_How to complete this task:_ Please go over the material below and count each line with the string "node", giving only the total.

_The input:_
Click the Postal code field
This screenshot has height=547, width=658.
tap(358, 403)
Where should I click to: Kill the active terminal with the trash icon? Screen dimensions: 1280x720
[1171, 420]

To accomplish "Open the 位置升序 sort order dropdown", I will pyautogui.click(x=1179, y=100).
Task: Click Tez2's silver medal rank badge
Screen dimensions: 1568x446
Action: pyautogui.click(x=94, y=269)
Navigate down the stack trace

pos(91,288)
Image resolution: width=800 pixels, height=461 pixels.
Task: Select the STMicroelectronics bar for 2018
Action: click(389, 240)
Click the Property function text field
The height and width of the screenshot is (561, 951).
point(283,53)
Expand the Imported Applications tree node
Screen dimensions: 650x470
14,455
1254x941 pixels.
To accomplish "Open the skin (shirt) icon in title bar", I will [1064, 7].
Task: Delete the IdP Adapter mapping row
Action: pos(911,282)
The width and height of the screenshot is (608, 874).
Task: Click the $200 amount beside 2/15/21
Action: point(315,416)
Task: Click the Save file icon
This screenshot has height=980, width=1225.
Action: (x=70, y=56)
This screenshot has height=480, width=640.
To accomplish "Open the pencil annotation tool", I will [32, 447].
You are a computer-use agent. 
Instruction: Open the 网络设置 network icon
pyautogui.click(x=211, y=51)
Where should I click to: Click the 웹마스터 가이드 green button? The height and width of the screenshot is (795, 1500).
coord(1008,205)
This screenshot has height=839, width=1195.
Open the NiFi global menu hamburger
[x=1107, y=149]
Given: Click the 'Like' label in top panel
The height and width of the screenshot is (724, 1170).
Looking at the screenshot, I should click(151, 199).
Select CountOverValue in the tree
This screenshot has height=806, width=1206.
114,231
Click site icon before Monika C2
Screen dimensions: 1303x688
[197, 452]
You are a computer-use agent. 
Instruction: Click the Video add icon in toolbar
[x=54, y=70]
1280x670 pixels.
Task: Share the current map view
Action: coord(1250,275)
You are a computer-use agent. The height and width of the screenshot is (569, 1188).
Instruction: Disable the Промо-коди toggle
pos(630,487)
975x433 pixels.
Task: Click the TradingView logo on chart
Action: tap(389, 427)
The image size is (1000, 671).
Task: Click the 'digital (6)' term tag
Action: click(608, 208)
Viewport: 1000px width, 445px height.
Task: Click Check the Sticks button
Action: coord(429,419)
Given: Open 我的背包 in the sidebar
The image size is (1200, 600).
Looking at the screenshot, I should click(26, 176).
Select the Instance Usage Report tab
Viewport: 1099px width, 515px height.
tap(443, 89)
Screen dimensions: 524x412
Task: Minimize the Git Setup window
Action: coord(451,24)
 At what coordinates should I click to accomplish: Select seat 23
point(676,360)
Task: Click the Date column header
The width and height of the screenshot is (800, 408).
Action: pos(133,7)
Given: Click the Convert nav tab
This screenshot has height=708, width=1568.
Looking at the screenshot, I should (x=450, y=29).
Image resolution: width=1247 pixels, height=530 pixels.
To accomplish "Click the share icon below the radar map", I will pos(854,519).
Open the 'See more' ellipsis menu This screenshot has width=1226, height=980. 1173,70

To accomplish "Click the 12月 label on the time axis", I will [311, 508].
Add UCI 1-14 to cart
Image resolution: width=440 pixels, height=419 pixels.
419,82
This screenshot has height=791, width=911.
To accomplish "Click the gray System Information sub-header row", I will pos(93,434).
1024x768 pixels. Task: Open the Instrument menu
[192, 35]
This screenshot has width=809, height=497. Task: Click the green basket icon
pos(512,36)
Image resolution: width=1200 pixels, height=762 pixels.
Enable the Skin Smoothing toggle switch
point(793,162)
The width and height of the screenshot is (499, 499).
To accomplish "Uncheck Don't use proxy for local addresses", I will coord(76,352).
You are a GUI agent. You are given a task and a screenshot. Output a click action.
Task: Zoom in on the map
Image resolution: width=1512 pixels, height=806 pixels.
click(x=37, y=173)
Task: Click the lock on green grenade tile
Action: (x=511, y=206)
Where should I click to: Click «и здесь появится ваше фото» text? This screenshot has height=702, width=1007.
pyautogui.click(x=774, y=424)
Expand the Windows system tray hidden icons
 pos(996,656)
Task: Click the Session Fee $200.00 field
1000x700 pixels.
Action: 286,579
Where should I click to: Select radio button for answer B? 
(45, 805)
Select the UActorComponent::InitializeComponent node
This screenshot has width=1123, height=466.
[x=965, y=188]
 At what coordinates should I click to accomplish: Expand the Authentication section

_Solved problem:_ 2